Seperti yang dijelaskan di atas, Prometheus dapat bekerja maksimal jika digabungkan penggunaannya dengan Grafana. Prometheus yang mengumpulkan data berdasarkan time-series, akan disederhanakan reportnya dengan visual dari Grafana.

Selain itu, Prometheus juga dilengkapi dengan alertmanager sehingga dapat membantu memberikan alert atau peringatan jika sesuatu terjadi pada infrastruktur cloud. Dengan ini, menjadikan Prometheus sebagai monitoring tools yang bisa sangat menguntungkan bagi penggunanya.

Icinga

Icinga adalah tools open source untuk memonitor serta mengkalkulasikan availability dan performa jaringan. Icinga bisa mengumpulkan data dari host resource atau sumber daya host di berbagai jenis perangat seperti switch, router, dan lainnya.

Icinga dikenal dengan skalabilitasnya serta kemudahan dalam mengkonfirgurasi untuk dapat berfungsi pada berbagai perangkat. Karena telah banyak digunakan, Icinga memiliki beberapa modul untuk tujuan monitoring yang spesifik seperti VMWare’s vSphare cloud, dan proses modeling bisnis.

Nagios

Nagios sebagai open source tools menyediakan solusi monitoring untuk berbagai komponen network seperti protokol jaringan, sistem operasi, sistem metrik, aplikasi, web servers, middleware, dan lain sebagainya.

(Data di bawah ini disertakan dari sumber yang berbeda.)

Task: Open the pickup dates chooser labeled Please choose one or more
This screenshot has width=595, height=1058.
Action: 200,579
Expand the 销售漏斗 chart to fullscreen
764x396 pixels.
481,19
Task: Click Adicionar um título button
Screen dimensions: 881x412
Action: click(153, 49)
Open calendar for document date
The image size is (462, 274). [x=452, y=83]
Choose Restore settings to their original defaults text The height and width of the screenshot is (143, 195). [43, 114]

Nagios memiliki performa yang sangat tinggi dalam monitoring tanpa membutuhkan banyak server resource. Anda juga dapat mengintegrasikannya dengan berbagai software pihak ketiga dengan menggunakan plugin yang mana biasanya telah dituliskan oleh pengguna lainnya.

OpenNMS


OpenNMS merupakan
open source tools yang dirancang untuk mengelola banyak perangkat dari satu server. Selain itu, OpenNMS juga dapat mengelola banyak perangkat dari berbagai server.

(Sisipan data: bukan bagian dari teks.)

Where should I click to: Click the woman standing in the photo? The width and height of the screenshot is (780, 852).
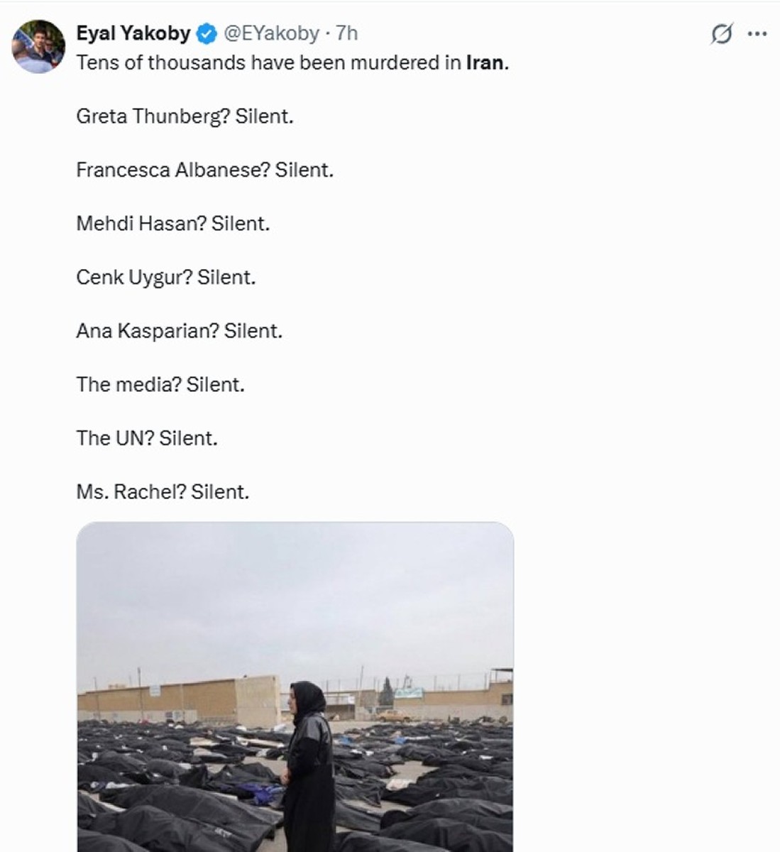(x=309, y=767)
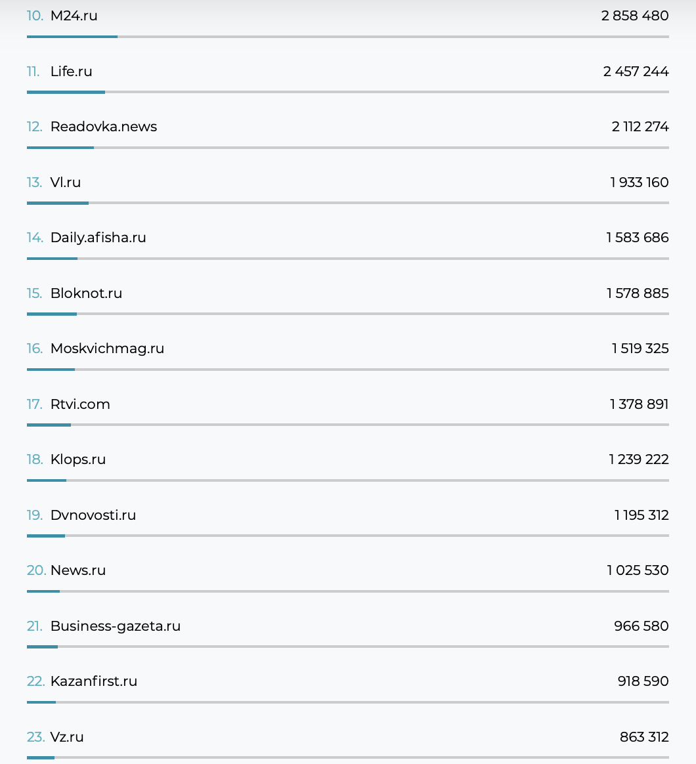Open the Bloknot.ru entry

coord(86,293)
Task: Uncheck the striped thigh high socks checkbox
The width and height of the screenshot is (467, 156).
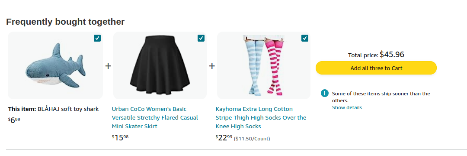Action: 305,38
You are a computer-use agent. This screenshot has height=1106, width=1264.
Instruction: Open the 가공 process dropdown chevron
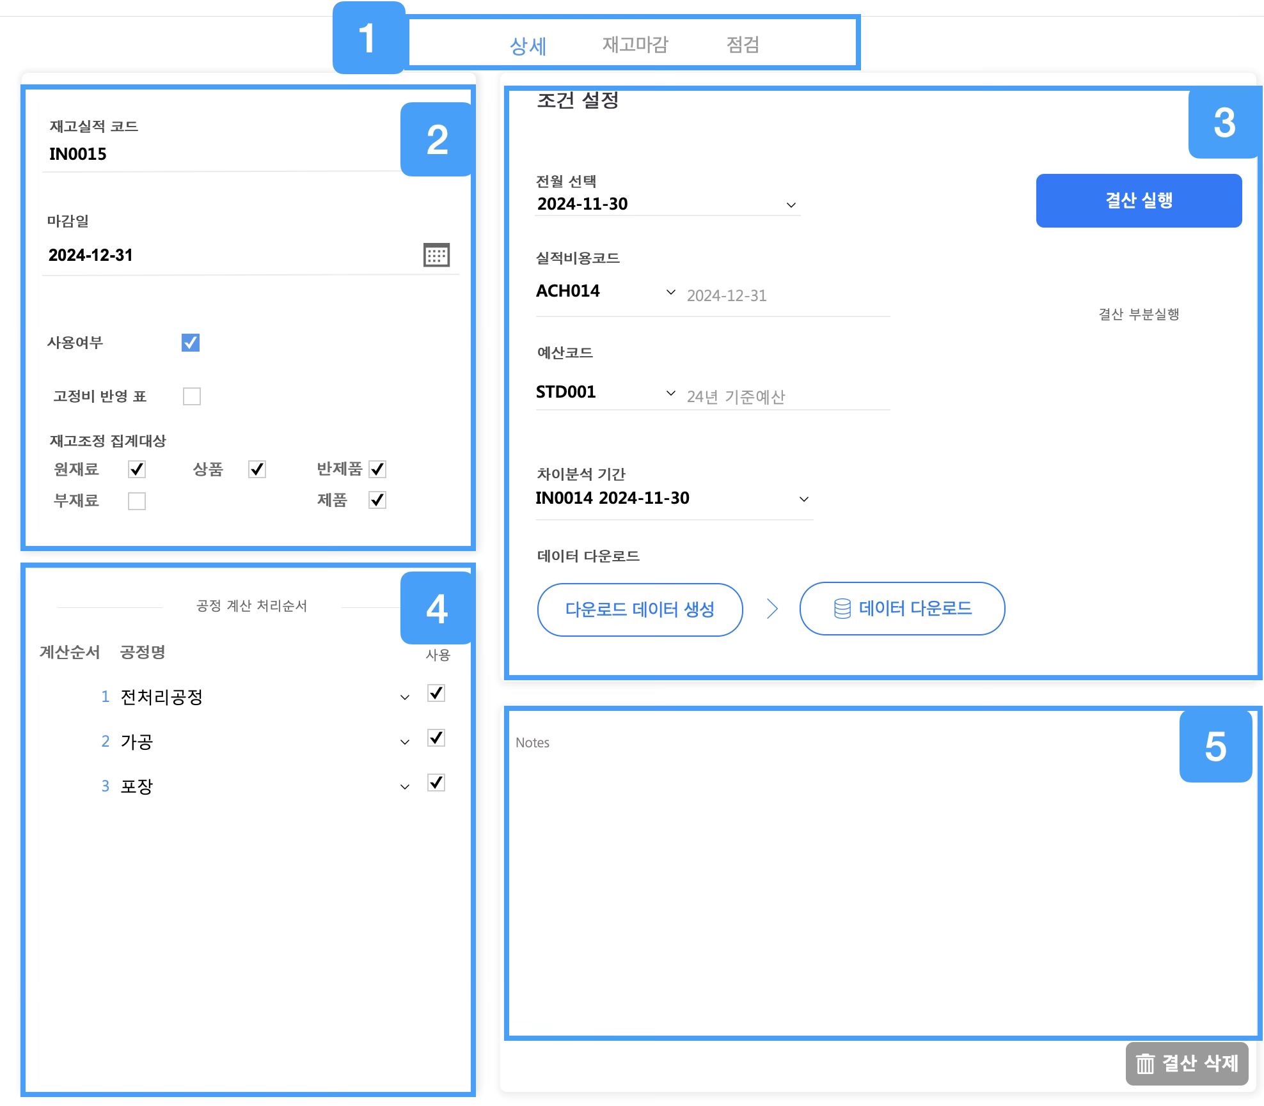(404, 742)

Anda dapat menggunakan OpenNMS untuk memonitor perangkat keras, sistem operasi (Linux, Windows, dan Solaris), serta dapat memonitor platform virtualisasi seperti VMware, Hyper-V, dan Citrix XenServer.

Monitor.Us


Monitor.Us adalah monitoring tools open source yang berbasis cloud. Monitoring tools yang satu ini mampu memonitor server dari Windows dan Linux.

Karena di-hosting pada cloud, Anda tidak perlu lagi menginstal, mengkonfigurasi, atau update seperti monitoring tools pada umumnya. Selain itu Monitor.Us juga dapat membantu Anda untuk mengumpulkan data dari berbagai sumber daya internal maupun eksternal seperti melacak penggunaan disk space, RAM, CPU, trafik, mapun mengukur waktu aktif aplikasi.

Dari penjelasan di atas dapat disimpulkan bahwa, terlepas dari manfaat yang digunakan, infrastruktur cloud tetap harus secara aktif di-monitor. Telah hadir banyak monitoring tools open sourse yang bisa Anda gunakan seperti Zabbix, Grafana, Prometheus, Icinga, Nagios, OpenNMS, serta Monitor.Us.